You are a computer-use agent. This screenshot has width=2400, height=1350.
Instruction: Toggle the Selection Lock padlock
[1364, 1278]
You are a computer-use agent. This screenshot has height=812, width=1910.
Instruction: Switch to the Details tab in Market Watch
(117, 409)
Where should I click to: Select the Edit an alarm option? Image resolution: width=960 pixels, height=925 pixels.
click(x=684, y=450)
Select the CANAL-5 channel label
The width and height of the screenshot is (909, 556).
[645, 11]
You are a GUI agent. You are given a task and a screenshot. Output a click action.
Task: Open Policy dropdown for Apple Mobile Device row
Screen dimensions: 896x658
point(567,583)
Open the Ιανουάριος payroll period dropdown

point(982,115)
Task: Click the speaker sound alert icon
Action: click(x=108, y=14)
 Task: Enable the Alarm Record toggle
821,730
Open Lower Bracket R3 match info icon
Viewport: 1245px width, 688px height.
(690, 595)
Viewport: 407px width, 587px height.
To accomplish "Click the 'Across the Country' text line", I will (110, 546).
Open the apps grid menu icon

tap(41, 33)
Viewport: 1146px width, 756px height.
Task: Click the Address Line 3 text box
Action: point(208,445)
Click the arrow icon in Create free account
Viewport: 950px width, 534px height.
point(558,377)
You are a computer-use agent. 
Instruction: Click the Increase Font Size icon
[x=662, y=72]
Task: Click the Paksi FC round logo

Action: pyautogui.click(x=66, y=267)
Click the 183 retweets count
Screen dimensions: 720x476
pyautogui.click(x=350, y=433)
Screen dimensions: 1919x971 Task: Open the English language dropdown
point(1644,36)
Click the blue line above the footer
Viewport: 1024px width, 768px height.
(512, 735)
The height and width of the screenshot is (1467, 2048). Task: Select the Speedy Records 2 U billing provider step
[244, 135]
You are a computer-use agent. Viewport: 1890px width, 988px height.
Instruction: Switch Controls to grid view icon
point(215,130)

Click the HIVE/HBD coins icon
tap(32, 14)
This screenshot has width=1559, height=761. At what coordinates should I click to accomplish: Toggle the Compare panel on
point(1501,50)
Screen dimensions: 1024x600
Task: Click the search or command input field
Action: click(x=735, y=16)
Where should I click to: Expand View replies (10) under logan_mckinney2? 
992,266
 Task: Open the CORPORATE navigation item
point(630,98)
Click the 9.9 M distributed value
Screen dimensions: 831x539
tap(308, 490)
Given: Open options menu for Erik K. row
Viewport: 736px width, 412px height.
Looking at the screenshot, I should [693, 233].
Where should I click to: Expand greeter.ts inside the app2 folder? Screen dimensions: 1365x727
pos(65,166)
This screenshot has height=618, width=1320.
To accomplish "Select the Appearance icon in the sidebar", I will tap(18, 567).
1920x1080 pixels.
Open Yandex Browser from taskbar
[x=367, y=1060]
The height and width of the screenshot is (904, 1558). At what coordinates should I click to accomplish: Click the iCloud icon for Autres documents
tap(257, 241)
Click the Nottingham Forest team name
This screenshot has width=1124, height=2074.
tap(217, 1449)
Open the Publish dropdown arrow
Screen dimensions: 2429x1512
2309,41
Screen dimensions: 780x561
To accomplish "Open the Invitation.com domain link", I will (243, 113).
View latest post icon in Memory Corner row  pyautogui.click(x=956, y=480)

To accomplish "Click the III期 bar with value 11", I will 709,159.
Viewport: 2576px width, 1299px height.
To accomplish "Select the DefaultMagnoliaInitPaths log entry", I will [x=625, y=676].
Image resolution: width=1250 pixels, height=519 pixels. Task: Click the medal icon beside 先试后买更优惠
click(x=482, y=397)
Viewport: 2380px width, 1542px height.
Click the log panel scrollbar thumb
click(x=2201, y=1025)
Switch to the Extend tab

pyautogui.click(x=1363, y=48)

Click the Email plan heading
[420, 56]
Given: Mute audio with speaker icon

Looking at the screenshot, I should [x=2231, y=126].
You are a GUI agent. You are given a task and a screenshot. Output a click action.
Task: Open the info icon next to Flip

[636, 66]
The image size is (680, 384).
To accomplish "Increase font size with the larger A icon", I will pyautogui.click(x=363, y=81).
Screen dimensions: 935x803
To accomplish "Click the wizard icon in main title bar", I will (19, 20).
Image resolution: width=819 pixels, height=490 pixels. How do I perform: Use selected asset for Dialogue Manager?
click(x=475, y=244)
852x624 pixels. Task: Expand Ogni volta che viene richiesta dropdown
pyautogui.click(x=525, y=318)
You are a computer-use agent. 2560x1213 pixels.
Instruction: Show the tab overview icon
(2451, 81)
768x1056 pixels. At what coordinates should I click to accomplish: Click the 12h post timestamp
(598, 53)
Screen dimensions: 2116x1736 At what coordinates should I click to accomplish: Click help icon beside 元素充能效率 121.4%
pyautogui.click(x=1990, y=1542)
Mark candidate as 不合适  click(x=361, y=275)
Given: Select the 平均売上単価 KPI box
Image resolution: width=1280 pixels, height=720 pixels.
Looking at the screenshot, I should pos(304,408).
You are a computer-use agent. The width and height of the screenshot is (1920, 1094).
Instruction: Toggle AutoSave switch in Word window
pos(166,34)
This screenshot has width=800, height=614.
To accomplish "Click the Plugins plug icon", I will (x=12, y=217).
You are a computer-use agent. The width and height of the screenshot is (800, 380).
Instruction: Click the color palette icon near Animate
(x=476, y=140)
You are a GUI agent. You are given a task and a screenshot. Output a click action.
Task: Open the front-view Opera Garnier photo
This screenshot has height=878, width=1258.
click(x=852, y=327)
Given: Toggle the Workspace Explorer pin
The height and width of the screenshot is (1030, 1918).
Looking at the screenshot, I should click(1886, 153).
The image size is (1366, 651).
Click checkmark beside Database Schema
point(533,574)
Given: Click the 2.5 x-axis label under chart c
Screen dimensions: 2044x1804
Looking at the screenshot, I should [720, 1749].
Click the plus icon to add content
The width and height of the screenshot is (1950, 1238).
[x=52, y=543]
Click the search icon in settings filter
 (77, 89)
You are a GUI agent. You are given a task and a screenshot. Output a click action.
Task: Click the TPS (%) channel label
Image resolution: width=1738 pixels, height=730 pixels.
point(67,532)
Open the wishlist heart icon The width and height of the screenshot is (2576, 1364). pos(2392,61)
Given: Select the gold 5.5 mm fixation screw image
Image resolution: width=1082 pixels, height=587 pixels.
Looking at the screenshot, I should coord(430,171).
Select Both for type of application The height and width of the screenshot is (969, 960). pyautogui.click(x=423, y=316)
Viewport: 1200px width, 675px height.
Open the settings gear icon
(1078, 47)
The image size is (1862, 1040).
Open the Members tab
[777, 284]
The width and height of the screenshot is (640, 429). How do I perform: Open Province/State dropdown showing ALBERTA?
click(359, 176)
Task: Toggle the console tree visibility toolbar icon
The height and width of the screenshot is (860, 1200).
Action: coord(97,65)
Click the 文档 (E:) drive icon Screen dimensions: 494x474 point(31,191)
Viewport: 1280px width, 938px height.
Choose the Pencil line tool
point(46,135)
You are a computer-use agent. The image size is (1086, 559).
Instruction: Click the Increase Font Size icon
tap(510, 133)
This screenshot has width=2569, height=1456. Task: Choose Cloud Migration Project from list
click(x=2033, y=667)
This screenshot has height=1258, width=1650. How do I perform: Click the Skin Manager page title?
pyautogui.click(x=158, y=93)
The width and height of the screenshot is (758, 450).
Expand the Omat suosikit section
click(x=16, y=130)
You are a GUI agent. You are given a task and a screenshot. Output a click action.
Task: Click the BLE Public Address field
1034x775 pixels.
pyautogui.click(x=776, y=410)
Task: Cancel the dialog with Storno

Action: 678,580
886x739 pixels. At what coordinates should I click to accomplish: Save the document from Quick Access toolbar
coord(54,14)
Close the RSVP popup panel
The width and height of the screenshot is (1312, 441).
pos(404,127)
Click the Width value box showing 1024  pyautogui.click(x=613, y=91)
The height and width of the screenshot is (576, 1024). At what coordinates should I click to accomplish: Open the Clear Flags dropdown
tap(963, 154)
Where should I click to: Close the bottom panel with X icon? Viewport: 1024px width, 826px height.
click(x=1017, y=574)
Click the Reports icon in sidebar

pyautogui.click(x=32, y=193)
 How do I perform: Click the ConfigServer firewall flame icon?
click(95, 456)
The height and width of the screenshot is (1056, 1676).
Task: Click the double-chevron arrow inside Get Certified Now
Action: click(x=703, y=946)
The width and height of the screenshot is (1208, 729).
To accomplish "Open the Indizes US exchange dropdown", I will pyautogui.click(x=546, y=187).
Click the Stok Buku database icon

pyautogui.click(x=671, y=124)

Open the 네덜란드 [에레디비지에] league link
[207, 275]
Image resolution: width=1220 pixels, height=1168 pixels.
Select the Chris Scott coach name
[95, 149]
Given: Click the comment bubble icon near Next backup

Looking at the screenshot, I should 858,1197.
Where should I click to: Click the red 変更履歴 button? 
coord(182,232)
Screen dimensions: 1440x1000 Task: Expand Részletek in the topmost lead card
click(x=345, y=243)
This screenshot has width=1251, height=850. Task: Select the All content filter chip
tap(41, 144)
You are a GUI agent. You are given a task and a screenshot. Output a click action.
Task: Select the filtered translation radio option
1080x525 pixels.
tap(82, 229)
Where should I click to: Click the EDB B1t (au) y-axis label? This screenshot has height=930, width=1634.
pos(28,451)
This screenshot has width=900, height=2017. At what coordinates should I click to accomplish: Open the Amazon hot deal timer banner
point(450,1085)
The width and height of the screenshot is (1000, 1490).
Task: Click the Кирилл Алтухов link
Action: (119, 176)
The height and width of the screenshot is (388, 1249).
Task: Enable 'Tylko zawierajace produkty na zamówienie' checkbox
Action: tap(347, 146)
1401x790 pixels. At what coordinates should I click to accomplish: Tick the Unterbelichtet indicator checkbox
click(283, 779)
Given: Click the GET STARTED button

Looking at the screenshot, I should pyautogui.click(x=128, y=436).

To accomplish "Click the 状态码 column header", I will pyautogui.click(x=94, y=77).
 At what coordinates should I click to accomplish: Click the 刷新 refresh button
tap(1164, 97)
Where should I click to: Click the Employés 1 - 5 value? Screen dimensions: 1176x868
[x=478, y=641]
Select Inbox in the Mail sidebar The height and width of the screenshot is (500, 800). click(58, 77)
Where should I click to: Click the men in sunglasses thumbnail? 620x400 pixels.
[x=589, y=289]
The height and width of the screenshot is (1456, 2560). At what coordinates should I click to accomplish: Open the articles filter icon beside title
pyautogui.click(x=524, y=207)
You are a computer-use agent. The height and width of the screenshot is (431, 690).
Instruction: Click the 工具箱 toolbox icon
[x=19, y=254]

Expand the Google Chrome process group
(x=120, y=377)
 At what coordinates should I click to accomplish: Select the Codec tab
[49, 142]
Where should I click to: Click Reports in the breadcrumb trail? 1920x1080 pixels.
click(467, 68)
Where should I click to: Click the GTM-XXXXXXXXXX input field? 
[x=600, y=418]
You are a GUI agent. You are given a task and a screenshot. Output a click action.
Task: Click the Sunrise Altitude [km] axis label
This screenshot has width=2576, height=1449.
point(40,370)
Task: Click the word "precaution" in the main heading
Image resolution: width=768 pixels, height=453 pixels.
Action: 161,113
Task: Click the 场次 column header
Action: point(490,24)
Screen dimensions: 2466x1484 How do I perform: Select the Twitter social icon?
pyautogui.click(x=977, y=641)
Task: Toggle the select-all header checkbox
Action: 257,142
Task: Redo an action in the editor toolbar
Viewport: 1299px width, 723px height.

§ **Instructions to follow**:
Duplicate the lines of the listing from the line with "You are a computer-use agent. The image" up to and including the line with "Action: 678,580".

§ **Answer below**:
You are a computer-use agent. The image size is (1086, 559).
Instruction: Click the Increase Font Size icon
tap(510, 133)
This screenshot has width=2569, height=1456. Task: Choose Cloud Migration Project from list
click(x=2033, y=667)
This screenshot has height=1258, width=1650. How do I perform: Click the Skin Manager page title?
pyautogui.click(x=158, y=93)
The width and height of the screenshot is (758, 450).
Expand the Omat suosikit section
click(x=16, y=130)
You are a GUI agent. You are given a task and a screenshot. Output a click action.
Task: Click the BLE Public Address field
1034x775 pixels.
pyautogui.click(x=776, y=410)
Task: Cancel the dialog with Storno

Action: 678,580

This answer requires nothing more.